Jim groaned, interrupting her reverie.

"What is it?" she asked.

He leaned forward with his elbows on his knees.

"Oh, I was thinking that if this woman doesn't calm down, we might have to take a tougher line."

She sat quietly for a second, and then laughed.

"Sibyl will gladly break her thumbs if she talks."

"Yeah, Sibyl!" he said. "She'd have made a good hitman."

"Well, she wants a revolution. You and me, Jim, we're the ones holding it back."

"That's definitely how she sees it."

"I think sometimes I should just hand it all over to her."

"I don't know. If she were in charge of the League, I could never be a part of it. She has no judgment."

"But she has the passion," said Jenny. "I've talked myself into a kind of blandness. I feel blank. Meanwhile nothing changes."

"That's bull. Plenty's changed."

"Like what? Three percentage points on an opinion poll? Does that count for anything in human lives?"

"Listen, if people don't choose to care, we can't make them. We can only argue our case. The rest is up to God and the courts."
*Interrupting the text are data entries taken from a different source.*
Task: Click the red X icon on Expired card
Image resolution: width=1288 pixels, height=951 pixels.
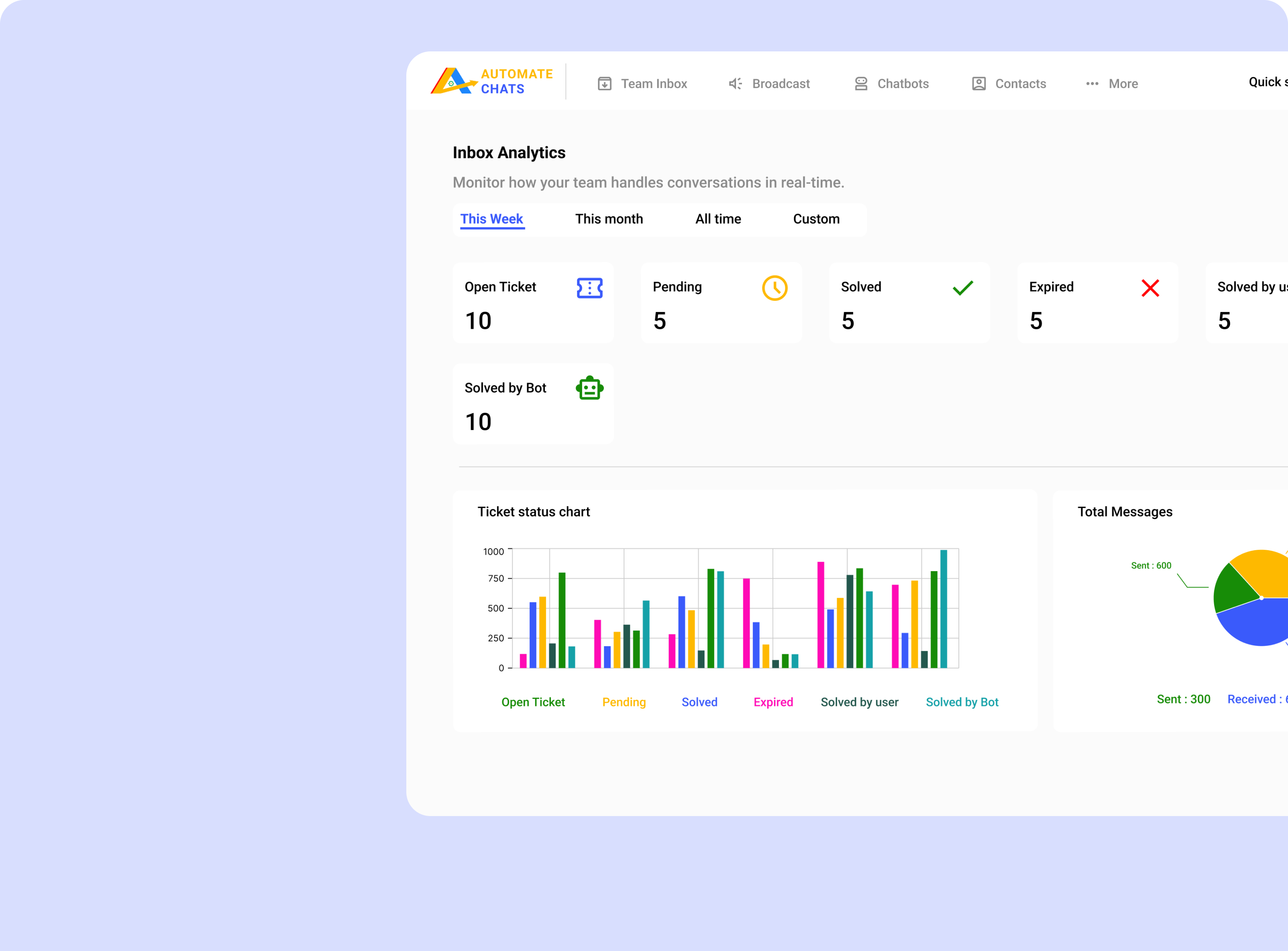Action: point(1150,288)
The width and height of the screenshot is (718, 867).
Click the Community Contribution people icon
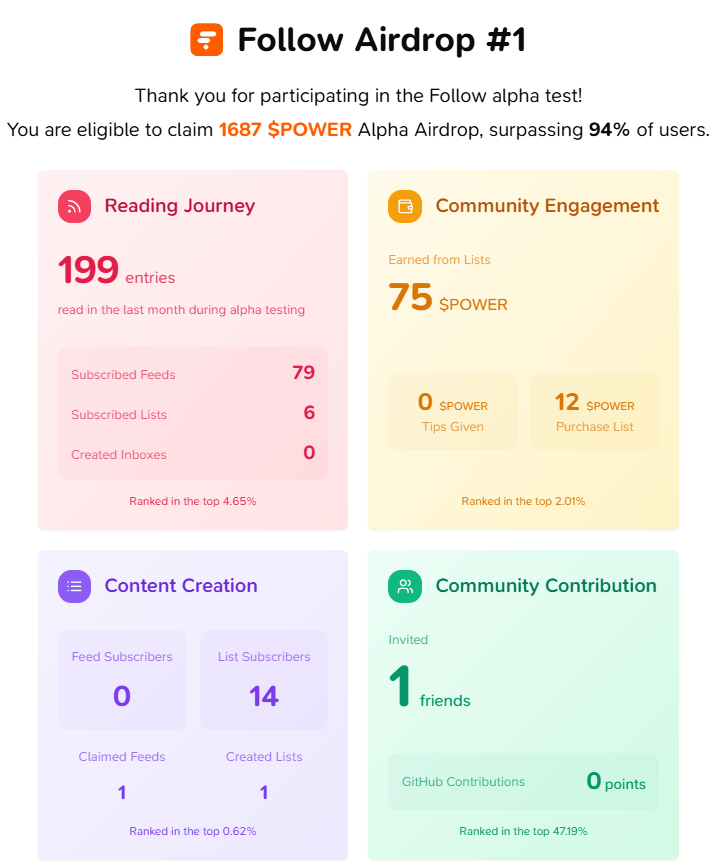405,586
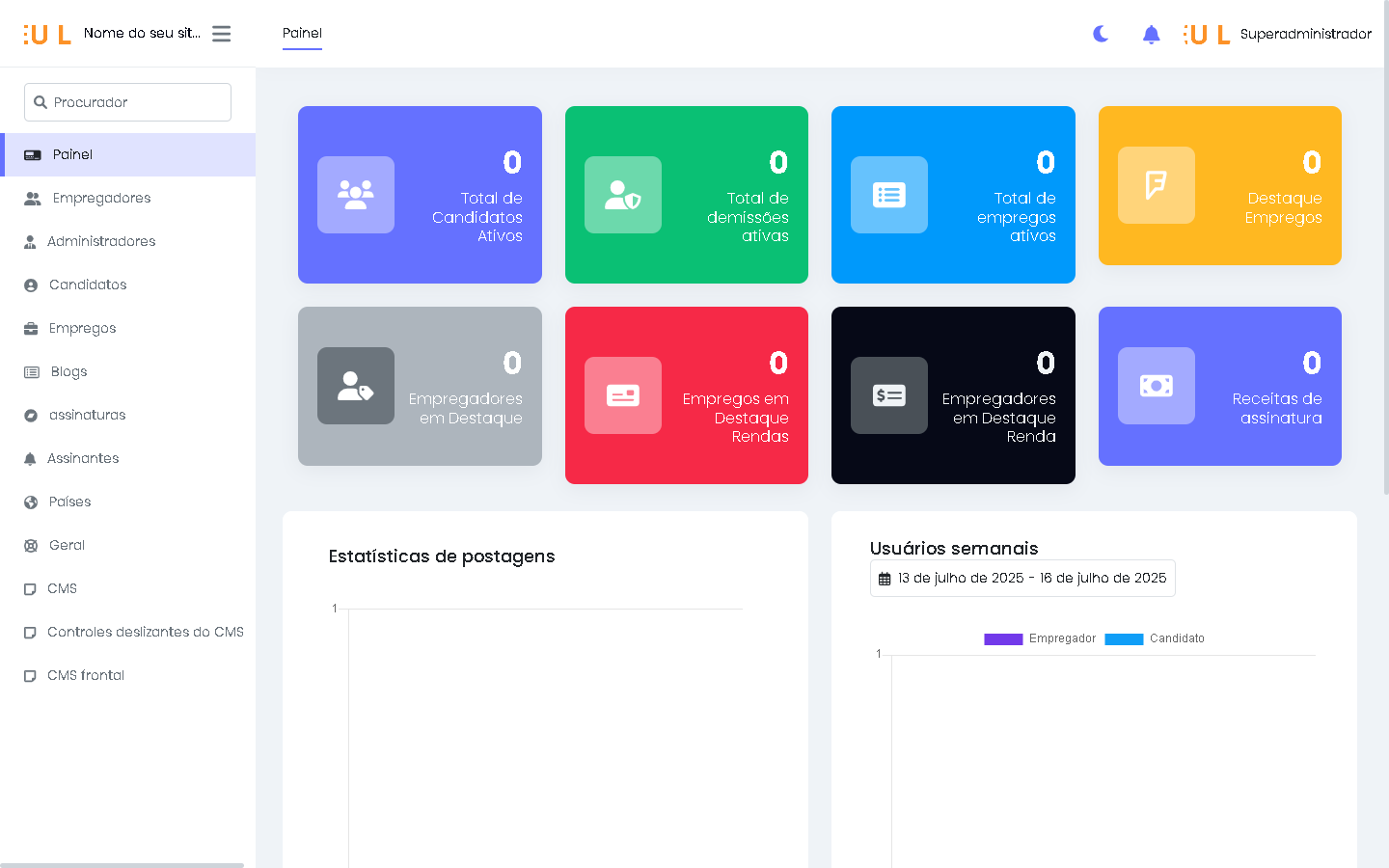
Task: Click the Empregadores em Destaque tag icon
Action: [x=356, y=386]
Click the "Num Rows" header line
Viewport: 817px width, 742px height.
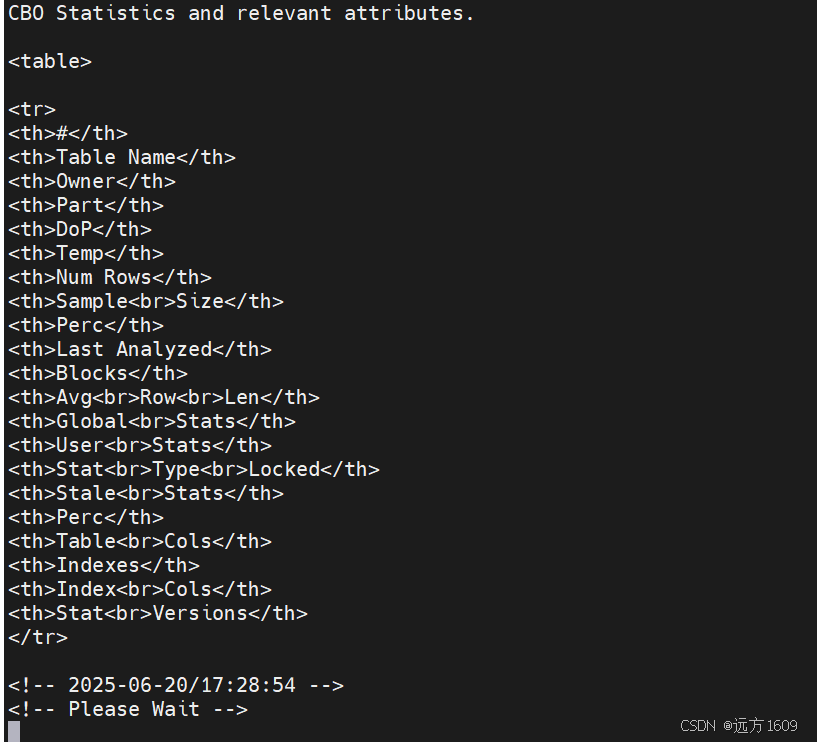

"So what happens if the courts don't see things our way, Jim? Do we ever give up?"

"I don't know. I can't answer for you."

"What about for yourself?"

"I need to keep fighting abortion, that's all I know." He sounded tired. "But definitely not with my sister in charge."

"How about your feelings? Do you get moved any more?"
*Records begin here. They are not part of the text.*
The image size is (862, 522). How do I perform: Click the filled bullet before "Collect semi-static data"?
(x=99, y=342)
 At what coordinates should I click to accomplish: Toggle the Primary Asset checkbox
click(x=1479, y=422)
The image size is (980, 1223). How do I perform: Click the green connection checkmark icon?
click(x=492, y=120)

"No," he said, "not often. Not really."

"Millions of babies dead," she said. "I don't even feel it."

" 'Baby' is just a word, Jenny. And the numbers don't matter. I don't know why, but the numbers don't matter. You can't expect to be moved all the time. You just have to keep going."

"Maybe I was making up for my past. It's so far away, now. It seems like another life."
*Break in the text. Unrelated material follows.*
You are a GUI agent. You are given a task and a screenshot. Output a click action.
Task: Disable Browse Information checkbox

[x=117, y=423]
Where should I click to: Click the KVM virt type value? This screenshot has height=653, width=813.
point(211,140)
"Stop trying to feel it if you can't. You're tired, that's all."

They sat in silence for a moment. She could hear him swallow.

"Did you ever think about doing something revolutionary?" he asked in a low voice.

"What do you mean?"

"I mean whether you'd be capable of it. I don't mean shooting a doctor. Just a little butyric acid in a clinic, something more than what we're doing."

She shook her head.

"Do you? What good would it serve? Giving the other side free martyrs. Great."

"I used to think about it, before I cooled off. I mean like maybe if I got a terminal illness, and I was going to die anyway. I'd go do some damage, you know? With nothing to lose."

"You'd never hurt people, Jim."

"You mean I'm too much of a coward?"

"I mean it's against God. Against natural law."

The Bible's full of violence. And this is to save innocent life, anyway. So it's different."

She shook her head.

"You Protestants. You have to figure everything out for yourselves." She crossed herself with a skinny purple hand and stretched out her lime green legs. "So anyway, what happens if the nurse does go to the police?"

He shrugged.

"I think we win either way. If we can get names from her, great. If she goes to the police and it comes out that we saved a live baby, we get some free publicity."

"You'd be disbarred. We'd probably both go to prison."

He scratched the back of his head.

"We're always saying that we need victims. God gives us one, a living child. Everything's turned rightside up. No more abortion doctors acting like lambs to the slaughter. The child's the victim."

She shuddered.

"I don't want to go to jail."

"So maybe next time we better take the baby straight to family services. If we're willing to risk what they'll do with it."

She sat up and folded her arms.

"Anyway," she said, "it wouldn't be fair to Clara or the baby. It's bad enough what we have to do to save them; we're not going to use them for publicity, too."

"Yeah, yeah." He sighed, and then nodded. "Jenny, I've been thinking about Rose Merriman. What if we get her to take pictures of some of the older victims—the girl that's been on TV already, or that boy in Canada? He has to be six or seven by now. Maybe Theresa, if I can talk her into it."